* **Exercise goal**
Copy exactly. Begin with the line that contains "Task: Switch chart to Day view" and stop after the last line of the records.

─── Recorded information ───

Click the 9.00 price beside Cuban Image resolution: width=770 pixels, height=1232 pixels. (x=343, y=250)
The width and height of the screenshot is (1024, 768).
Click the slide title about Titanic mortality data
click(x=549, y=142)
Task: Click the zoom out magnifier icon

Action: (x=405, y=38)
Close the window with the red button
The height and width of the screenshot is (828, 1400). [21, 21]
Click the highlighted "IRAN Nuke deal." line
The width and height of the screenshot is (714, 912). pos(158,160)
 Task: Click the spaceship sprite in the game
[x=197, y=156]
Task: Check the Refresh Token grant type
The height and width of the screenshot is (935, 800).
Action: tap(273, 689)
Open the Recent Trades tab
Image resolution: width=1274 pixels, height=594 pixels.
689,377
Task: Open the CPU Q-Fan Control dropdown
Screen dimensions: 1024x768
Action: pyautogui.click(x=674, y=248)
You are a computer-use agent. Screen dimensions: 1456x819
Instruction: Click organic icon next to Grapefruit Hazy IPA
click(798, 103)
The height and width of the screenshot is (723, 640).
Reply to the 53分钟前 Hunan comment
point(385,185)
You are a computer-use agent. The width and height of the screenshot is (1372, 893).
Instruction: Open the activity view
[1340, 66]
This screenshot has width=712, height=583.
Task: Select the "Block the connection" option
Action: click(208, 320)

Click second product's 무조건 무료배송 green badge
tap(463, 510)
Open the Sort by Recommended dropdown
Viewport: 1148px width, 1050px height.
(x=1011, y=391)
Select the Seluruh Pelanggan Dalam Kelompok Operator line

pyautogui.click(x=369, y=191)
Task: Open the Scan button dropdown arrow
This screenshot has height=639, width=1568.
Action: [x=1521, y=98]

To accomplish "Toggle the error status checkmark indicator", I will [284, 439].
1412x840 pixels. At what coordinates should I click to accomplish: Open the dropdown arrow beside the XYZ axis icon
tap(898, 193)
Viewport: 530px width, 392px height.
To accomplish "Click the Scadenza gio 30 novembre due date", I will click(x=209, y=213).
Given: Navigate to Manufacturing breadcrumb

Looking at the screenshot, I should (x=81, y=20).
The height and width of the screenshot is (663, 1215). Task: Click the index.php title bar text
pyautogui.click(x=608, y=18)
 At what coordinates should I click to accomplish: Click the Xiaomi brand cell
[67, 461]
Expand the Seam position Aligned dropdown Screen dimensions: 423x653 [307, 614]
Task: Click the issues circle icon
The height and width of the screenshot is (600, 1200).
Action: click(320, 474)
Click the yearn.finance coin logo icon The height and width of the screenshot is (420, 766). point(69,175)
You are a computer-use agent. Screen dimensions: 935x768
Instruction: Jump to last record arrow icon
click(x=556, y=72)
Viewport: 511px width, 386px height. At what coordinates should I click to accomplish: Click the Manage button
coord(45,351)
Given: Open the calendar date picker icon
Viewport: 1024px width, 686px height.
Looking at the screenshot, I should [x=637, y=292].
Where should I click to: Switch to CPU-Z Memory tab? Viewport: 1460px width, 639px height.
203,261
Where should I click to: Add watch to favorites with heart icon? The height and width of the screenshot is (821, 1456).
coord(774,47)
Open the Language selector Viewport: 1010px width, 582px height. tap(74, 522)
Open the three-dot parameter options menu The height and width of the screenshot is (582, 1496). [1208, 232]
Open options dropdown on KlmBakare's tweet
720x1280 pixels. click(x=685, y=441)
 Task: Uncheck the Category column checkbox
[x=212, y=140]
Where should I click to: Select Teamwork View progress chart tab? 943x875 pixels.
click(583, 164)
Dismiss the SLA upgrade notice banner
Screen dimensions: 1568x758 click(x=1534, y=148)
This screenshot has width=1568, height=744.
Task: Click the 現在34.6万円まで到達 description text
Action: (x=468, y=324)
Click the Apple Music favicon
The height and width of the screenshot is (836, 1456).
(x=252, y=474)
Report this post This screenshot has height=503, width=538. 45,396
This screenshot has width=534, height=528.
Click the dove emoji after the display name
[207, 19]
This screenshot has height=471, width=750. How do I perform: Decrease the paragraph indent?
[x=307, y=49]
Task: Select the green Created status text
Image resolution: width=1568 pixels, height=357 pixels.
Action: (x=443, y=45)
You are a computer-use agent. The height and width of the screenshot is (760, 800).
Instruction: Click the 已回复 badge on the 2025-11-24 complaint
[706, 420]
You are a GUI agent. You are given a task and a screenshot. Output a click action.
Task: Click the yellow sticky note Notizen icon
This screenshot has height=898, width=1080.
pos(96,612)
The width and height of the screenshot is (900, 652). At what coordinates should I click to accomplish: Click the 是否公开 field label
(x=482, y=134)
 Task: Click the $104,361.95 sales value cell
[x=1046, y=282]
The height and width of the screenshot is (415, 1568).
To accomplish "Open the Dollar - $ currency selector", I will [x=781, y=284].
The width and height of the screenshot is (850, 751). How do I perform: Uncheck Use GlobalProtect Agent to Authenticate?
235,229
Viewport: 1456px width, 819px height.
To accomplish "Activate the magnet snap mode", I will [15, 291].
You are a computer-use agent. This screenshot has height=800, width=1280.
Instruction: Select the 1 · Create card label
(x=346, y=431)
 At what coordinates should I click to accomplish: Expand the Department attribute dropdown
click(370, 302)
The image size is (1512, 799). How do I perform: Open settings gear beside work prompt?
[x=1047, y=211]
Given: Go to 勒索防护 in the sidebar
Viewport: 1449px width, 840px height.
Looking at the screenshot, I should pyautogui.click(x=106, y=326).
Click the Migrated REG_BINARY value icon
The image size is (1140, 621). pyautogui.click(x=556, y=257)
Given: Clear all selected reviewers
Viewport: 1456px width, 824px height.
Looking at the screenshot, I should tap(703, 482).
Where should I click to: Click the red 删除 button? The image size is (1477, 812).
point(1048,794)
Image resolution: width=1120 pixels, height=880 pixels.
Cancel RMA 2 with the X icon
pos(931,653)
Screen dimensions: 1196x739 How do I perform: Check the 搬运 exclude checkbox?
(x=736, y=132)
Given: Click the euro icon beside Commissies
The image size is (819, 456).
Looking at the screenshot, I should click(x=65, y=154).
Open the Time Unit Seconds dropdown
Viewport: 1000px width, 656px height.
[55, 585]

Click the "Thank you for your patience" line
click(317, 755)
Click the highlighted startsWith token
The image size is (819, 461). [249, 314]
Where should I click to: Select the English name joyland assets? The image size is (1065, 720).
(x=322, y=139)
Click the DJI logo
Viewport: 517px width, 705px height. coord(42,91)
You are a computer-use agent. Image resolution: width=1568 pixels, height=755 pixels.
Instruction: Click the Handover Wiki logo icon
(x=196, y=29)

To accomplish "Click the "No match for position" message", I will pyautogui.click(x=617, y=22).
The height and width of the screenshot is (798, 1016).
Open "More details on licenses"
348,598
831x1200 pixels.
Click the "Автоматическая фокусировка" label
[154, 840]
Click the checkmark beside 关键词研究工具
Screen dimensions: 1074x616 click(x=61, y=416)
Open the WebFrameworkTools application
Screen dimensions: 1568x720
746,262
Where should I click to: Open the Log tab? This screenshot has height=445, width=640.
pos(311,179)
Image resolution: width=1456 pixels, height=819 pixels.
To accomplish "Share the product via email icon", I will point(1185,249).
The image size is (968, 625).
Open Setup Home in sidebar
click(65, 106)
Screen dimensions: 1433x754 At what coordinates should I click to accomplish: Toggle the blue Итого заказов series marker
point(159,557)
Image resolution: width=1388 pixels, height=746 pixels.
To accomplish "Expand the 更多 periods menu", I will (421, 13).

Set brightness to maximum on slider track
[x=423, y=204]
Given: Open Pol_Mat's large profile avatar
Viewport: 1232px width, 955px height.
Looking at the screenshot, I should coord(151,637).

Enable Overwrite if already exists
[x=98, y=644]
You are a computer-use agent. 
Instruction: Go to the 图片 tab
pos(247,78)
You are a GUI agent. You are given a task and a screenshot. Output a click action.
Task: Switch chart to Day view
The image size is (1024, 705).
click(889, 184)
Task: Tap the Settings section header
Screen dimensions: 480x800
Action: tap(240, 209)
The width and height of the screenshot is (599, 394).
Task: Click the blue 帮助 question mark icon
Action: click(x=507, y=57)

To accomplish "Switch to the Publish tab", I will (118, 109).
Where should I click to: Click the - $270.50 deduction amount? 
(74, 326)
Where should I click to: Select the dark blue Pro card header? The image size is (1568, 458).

───

* **Answer area**
Task: Switch chart to Day view
The image size is (1024, 705).
click(889, 184)
Task: Tap the Settings section header
Screen dimensions: 480x800
Action: tap(240, 209)
The width and height of the screenshot is (599, 394).
Task: Click the blue 帮助 question mark icon
Action: click(x=507, y=57)

To accomplish "Switch to the Publish tab", I will (118, 109).
Where should I click to: Click the - $270.50 deduction amount? 
(74, 326)
Where should I click to: Select the dark blue Pro card header? The image size is (1568, 458).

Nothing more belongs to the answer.